In the listing below, a line holding "The height and width of the screenshot is (425, 544)." and a line holding "Screen dimensions: 609x272" mark the range. Retype both exactly, with all lines between them.

- - - - -

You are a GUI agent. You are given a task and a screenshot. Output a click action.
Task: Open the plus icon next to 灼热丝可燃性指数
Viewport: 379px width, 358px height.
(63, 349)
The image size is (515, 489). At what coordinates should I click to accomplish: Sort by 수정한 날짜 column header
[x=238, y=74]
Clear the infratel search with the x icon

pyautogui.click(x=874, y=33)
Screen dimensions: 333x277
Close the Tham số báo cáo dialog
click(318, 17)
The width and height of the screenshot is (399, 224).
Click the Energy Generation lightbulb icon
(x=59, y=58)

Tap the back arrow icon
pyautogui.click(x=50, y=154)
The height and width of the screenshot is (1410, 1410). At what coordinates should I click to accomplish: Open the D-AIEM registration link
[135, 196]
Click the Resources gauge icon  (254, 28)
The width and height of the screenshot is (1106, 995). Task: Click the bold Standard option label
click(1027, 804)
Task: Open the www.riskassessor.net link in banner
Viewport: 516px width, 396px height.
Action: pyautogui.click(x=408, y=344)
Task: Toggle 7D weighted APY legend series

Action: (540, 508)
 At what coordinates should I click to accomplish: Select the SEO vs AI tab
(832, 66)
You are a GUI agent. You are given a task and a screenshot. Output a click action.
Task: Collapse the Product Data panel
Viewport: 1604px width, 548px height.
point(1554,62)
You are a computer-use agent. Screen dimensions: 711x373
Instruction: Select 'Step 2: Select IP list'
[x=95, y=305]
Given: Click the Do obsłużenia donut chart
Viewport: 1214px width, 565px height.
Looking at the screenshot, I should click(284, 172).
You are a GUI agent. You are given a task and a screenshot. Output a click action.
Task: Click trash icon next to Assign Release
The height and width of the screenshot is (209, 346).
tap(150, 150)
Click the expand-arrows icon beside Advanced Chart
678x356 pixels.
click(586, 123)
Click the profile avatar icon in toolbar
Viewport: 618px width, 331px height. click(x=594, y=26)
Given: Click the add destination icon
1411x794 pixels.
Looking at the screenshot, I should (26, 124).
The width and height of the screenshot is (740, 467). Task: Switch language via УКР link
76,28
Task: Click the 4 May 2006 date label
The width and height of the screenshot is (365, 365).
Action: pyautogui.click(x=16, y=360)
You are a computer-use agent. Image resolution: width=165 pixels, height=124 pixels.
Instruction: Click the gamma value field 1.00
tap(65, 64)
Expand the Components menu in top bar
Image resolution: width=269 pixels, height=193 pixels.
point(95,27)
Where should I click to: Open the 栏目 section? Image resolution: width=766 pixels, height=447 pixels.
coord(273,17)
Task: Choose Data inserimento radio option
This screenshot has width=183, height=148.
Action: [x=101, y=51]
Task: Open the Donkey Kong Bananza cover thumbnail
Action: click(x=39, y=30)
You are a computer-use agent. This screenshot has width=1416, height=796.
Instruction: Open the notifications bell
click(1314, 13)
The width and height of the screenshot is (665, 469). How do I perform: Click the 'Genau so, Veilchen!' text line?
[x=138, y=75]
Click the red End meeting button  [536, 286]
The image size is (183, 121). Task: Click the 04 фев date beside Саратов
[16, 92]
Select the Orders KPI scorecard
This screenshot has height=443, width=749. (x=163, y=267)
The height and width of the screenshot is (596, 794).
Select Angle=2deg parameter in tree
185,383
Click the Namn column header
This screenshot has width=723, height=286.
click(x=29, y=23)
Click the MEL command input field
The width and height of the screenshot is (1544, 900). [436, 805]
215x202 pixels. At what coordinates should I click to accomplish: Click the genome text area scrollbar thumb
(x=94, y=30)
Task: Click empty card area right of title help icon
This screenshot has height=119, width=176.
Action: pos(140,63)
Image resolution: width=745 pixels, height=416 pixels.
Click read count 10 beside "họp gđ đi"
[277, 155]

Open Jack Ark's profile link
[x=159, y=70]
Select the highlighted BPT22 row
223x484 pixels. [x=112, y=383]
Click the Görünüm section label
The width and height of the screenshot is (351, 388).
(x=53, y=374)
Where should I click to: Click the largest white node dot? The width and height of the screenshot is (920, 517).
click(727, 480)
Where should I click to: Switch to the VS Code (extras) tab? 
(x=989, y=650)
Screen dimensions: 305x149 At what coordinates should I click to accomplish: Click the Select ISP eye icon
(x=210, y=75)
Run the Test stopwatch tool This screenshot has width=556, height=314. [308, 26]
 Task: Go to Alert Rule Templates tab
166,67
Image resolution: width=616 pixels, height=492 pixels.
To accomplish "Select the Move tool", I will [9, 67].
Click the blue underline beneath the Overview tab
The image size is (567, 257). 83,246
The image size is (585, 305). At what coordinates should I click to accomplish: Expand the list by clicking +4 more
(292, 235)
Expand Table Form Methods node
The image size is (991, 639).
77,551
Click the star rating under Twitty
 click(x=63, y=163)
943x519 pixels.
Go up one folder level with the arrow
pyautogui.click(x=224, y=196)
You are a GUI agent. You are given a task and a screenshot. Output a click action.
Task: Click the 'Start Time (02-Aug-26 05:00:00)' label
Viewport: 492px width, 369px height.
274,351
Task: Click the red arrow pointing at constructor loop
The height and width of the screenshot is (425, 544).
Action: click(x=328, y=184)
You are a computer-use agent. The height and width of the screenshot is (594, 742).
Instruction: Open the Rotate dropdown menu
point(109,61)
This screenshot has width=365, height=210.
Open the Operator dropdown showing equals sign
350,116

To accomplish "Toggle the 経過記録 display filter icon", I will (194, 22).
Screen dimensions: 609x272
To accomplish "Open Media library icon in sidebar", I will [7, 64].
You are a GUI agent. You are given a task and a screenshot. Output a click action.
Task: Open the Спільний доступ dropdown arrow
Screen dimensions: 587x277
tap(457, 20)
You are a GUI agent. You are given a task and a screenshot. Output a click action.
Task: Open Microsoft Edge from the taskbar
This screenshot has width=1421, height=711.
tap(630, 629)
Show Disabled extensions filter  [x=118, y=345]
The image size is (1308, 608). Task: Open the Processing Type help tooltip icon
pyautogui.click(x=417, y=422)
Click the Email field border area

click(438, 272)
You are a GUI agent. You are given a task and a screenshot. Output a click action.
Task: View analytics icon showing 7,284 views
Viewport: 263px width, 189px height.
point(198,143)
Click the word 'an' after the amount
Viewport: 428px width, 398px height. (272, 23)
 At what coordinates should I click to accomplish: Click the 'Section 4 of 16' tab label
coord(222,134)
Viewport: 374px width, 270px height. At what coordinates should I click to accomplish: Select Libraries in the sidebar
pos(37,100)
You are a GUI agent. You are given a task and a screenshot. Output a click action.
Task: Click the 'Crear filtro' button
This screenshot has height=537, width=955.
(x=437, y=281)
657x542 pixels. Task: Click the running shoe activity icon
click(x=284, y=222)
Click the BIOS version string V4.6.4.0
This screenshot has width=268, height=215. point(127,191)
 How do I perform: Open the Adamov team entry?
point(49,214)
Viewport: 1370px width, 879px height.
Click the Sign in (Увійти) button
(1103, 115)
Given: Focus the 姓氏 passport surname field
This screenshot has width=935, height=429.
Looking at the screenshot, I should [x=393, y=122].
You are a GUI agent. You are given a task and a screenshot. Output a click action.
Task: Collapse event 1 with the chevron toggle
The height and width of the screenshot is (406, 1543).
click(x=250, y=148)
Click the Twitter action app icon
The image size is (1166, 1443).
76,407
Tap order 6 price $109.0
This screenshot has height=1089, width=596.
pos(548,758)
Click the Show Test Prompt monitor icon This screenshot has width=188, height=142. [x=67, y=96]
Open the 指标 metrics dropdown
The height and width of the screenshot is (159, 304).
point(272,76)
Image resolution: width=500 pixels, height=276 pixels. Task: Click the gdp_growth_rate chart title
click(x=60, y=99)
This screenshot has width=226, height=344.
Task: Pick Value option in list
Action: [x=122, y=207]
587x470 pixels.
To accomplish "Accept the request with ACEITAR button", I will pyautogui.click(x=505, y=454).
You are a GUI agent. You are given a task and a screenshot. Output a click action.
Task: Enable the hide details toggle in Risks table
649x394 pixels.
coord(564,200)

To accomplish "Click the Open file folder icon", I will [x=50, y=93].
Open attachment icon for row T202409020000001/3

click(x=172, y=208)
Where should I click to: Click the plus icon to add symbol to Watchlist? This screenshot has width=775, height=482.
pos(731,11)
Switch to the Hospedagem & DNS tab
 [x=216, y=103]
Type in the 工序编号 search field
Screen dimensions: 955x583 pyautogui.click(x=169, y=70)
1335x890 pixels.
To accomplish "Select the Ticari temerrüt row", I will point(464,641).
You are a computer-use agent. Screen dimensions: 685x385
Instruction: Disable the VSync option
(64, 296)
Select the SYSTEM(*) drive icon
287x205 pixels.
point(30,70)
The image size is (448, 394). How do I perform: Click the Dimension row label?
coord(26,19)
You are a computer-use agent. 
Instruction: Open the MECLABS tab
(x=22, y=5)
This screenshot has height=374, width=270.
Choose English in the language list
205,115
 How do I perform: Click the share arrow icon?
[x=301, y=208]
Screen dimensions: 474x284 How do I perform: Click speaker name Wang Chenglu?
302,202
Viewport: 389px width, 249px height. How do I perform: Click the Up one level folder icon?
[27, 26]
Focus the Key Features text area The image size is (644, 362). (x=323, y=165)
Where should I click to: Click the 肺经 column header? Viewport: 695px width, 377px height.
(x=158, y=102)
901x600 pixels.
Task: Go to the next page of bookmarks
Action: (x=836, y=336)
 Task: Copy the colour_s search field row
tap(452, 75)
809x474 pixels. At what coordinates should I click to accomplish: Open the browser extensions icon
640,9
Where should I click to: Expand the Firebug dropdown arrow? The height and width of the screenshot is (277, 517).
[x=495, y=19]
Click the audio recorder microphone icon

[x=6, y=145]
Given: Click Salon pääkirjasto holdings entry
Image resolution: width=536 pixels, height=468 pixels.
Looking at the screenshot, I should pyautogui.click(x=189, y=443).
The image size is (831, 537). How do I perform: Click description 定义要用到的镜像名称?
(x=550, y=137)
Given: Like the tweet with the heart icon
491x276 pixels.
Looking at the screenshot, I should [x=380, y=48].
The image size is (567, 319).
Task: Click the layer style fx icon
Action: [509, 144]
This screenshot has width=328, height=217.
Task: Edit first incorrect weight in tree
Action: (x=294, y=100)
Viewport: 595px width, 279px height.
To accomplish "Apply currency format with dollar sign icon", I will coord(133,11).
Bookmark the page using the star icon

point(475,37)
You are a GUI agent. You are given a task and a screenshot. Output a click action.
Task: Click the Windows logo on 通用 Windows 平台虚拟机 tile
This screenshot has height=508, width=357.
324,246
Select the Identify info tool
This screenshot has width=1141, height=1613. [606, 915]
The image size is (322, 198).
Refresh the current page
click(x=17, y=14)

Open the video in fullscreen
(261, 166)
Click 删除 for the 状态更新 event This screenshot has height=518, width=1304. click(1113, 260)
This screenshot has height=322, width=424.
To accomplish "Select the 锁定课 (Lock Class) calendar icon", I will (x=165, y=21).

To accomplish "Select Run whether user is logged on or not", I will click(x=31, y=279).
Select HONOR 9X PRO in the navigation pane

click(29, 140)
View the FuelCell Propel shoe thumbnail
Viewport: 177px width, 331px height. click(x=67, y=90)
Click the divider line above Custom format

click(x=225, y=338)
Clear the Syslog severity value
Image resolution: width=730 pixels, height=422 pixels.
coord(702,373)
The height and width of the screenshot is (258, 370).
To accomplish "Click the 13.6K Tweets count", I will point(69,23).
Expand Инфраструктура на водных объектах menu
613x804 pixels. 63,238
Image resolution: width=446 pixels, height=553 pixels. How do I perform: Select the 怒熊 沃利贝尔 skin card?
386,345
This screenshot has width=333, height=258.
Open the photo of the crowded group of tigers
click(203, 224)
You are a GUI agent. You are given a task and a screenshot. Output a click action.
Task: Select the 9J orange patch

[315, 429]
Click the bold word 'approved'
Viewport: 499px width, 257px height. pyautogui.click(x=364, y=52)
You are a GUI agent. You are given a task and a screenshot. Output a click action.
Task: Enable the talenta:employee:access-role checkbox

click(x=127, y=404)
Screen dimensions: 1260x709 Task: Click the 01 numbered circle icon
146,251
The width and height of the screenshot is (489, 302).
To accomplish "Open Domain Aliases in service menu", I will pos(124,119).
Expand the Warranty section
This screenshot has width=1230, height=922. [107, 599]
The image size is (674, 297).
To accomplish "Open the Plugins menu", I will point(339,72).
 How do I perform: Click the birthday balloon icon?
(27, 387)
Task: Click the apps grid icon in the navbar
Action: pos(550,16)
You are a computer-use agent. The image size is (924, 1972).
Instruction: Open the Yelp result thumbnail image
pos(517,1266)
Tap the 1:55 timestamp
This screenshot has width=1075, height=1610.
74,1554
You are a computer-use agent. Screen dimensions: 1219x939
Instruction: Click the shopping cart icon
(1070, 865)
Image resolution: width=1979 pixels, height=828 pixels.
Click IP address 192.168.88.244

- - - - -

◆ Solution to this task:
The height and width of the screenshot is (425, 544).
Action: click(x=328, y=184)
You are a computer-use agent. The height and width of the screenshot is (594, 742).
Instruction: Open the Rotate dropdown menu
point(109,61)
This screenshot has width=365, height=210.
Open the Operator dropdown showing equals sign
350,116

To accomplish "Toggle the 経過記録 display filter icon", I will (194, 22).
Screen dimensions: 609x272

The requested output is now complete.